The "Bilbao Effect", in which a city garners international attention for a showy architectural project, has become pervasive, with many mid-size cities splurging on high-profile architects in the hopes of attracting more tourists. For the millions they spend, cities get a stunning artistic objects but little in the way of long-term improvement to their public realm. In the U.S., the two prime examples of the Bilbao Effect—the Quadracci Pavilion of the Milwaukee Art Museum and the new Seattle Public Library—definitely qualify as Overrated Places. The plazas of the Quadracci Pavilion are incredibly sterile, surrounded by roads wide enough to be highways. And the Seattle Library, as we wrote in this newsletter last year, fails to engage people at sidewalk level, presenting incredibly dull facades to the downtown streets that surround it.

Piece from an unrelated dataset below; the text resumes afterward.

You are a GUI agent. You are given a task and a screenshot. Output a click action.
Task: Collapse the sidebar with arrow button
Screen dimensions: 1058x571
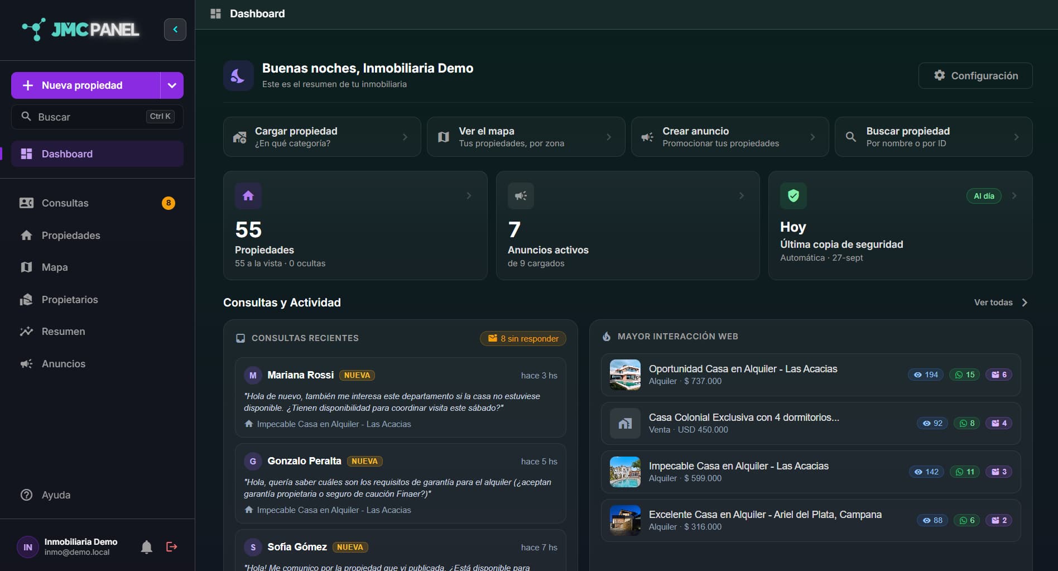pyautogui.click(x=175, y=30)
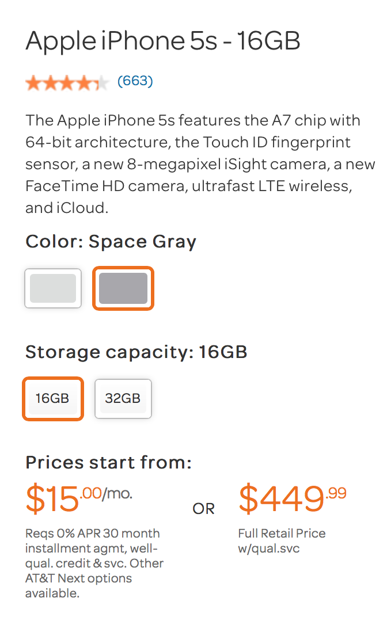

We were fishing around on the floor for our teeth while the Project for Public Spaces continued to kick. It goes on, in the form of a link to a newsletter piece the PPS did in 2004:

That is where Koolhaas's library, sealed away from the sidewalks and streets around it, fails completely. In fact, patrons are already bemoaning its lack of accessibility. This is not only a missed opportunity to bring new life to the area around the library, it also means that use of the library itself will ebb in the long run. When the hype has died down, what will remain is another self-contained architectural object that adds little to public life around it.

How to incorporate this into our worldview... Hate like the EMP: "Yeah, this overpriced, overdesigned block turns a cold shoulder to the sidewalk." Love from afar like the Space Needle: "There's no reason to go there, but the flickr sets are nice." Or bury our heads in the glass raw material? Haters will hate. The PPS is just wrong.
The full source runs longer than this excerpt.